So, young man, you're looking to "score" with the "ladies." Well, say no more. You're in for the best advice of your "life."
- Finding quality women is the first step to any attempt to woo the fairer sex. Ideal locations include beaches, supermarkets, retirement homes, cheerleader camps, and gym locker rooms--anywhere you're likely to find a favorable male-to-female ratio. Make sure you bring along a pair of binoculars so that you know the right one to "pick out."
- Once on the date, call her "babe" a lot. This has the ancillary effect of preventing you from calling her the wrong name (e.g. "mommy")
- Gold chains. LOTS of gold chains. Best if you leave your shirt unbuttoned to the navel so they can see the whole chain.
- Collapsing beer cans against the forehead. This assures the ladies that you can protect them in case you're suddenly attacked by flying clown ninjas. (Note: it's better if you use your own forehead instead of the lady's)
- Let her know you appreciate her appearance. Say things like "You're hot" and "Check out them hooters" and "Woooohoooo!" frequently.
- Remove the price tag from the flowers. I highly recommend plastic flowers as they never go bad.
- "Accidentally" leave the price tag on the jewelry you buy her. She knows you love her, but she deserves to know exactly how much you love her.
- Women want to be know that you'll stay with them for the long run. Reassure her by letting her know that her mother has a "sweet ass."
- If her sister has a sweet ass, keep it yourself. I won't tell you how I learned this lesson, so you'll just have to trust me on this one.

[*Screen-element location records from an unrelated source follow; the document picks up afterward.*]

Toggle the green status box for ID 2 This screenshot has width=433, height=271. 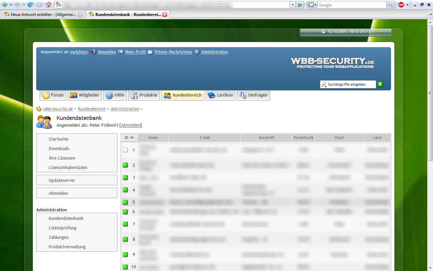125,165
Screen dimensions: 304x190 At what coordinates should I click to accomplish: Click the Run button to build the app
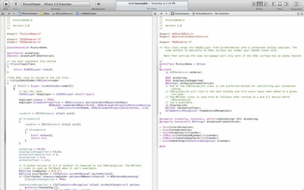(x=6, y=4)
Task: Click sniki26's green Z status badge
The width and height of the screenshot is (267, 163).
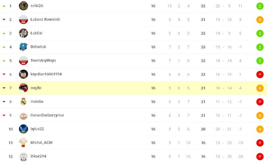Action: tap(260, 6)
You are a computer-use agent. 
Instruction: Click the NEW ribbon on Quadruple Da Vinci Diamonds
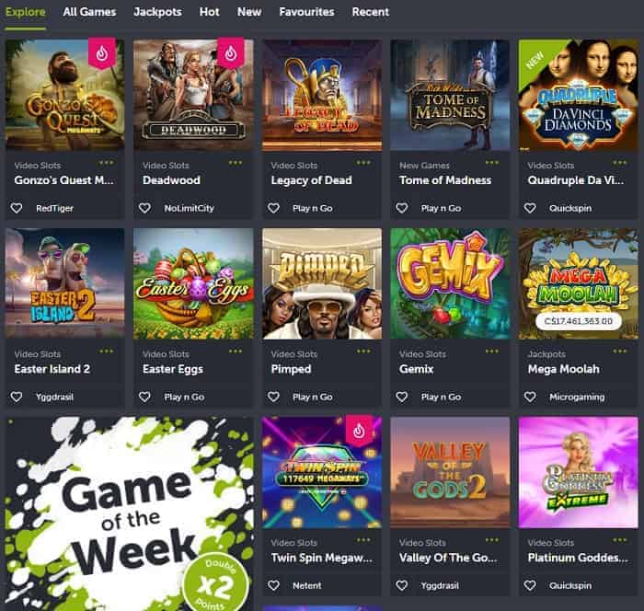[x=535, y=60]
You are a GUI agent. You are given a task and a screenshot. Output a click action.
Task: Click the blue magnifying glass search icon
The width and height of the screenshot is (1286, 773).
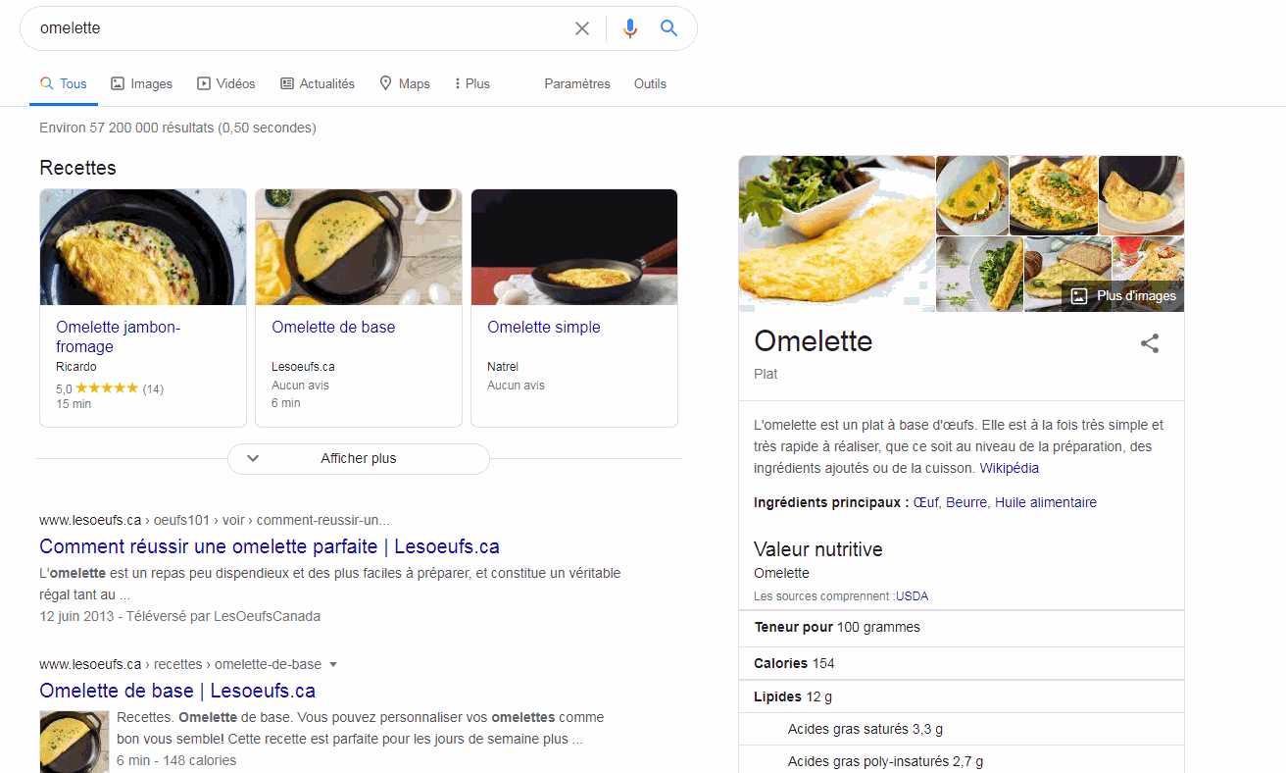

- Women love a man who knows how to cook. When you make a beer run to the grocery store, stop by the frozen food section and stock up.
- When she's sharing her deepest feelings, nod frequently and make sure your ear jacked into your iPod is turned away from her. (Note: keep the volume turned down too!)
- Serenade her. Pick a timeless classic so that she feels like you think she's a classic. I suggest "Every Breath You Take" by the Police as stalking lends that extra spice to any relationship. Don't forget the winking and making little finger-pointy hand pistols at them once they're locked in the car. Drives 'em wild.
That's it, boys! Go get 'em, there's only a limited number of women in the universe and time is constantly running out... so get off your duffs and have at it! And remember to always practice safe sex. That means use the emergency break before hopping into the back seat.